L'IA parvient déjà à diagnostiquer un AVC dans 74 % des cas, et les performances continuent de progresser avec chaque nouvelle donnée intégrée. Plus AI-Stroke parviendra à collecter de données, plus la précision augmentera, jusqu'à devenir aussi précise qu’un neurologue expert.
Vers des essais cliniques et une mise sur le marché
AI-Stroke prévoit de lancer les premiers essais cliniques en 2025, une étape cruciale avant la mise sur le marché envisagée pour fin 2026. L’intégration de l’IA dans le processus de détection des AVC pourrait révolutionner la manière dont les AVC sont diagnostiqués et traités, offrant une réponse rapide et efficace aux victimes d'accidents cérébraux.

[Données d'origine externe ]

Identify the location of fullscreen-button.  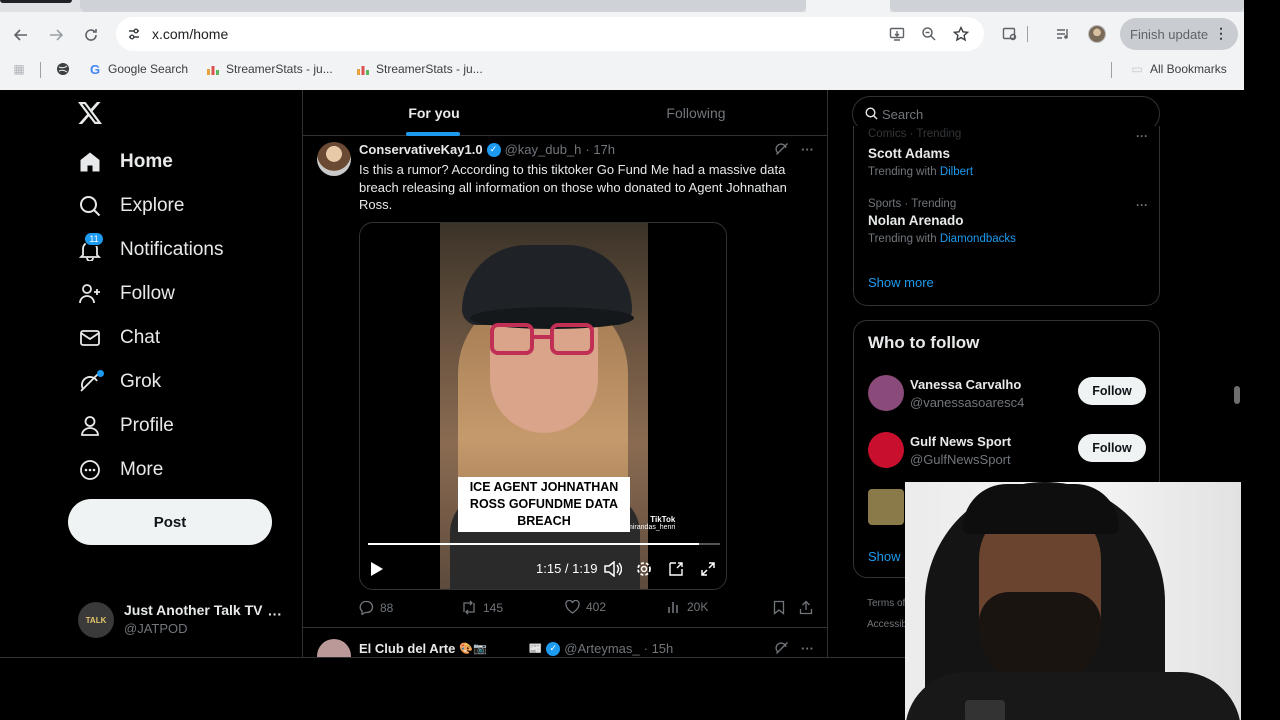
(708, 569).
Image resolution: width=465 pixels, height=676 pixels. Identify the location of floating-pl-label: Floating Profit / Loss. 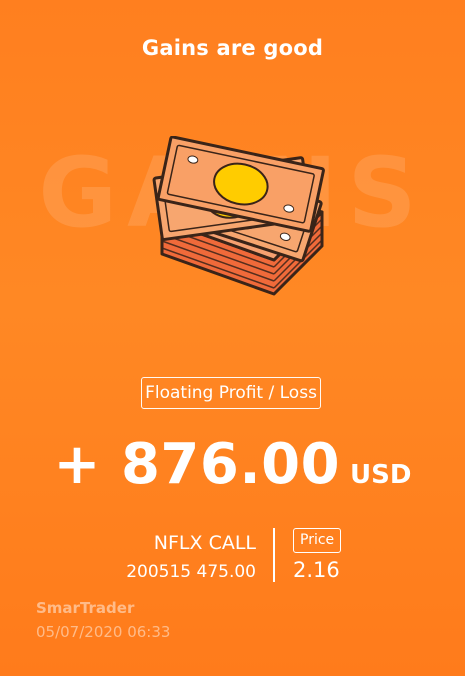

La start-up se positionne ainsi comme un acteur clé dans la lutte contre les AVC, alliant innovation technologique et impératif de santé publique. Les résultats obtenus à ce jour renforcent l'espoir d'une détection précoce et d'une meilleure prise en charge des AVC, contribuant à réduire les séquelles neurologiques pour les patients.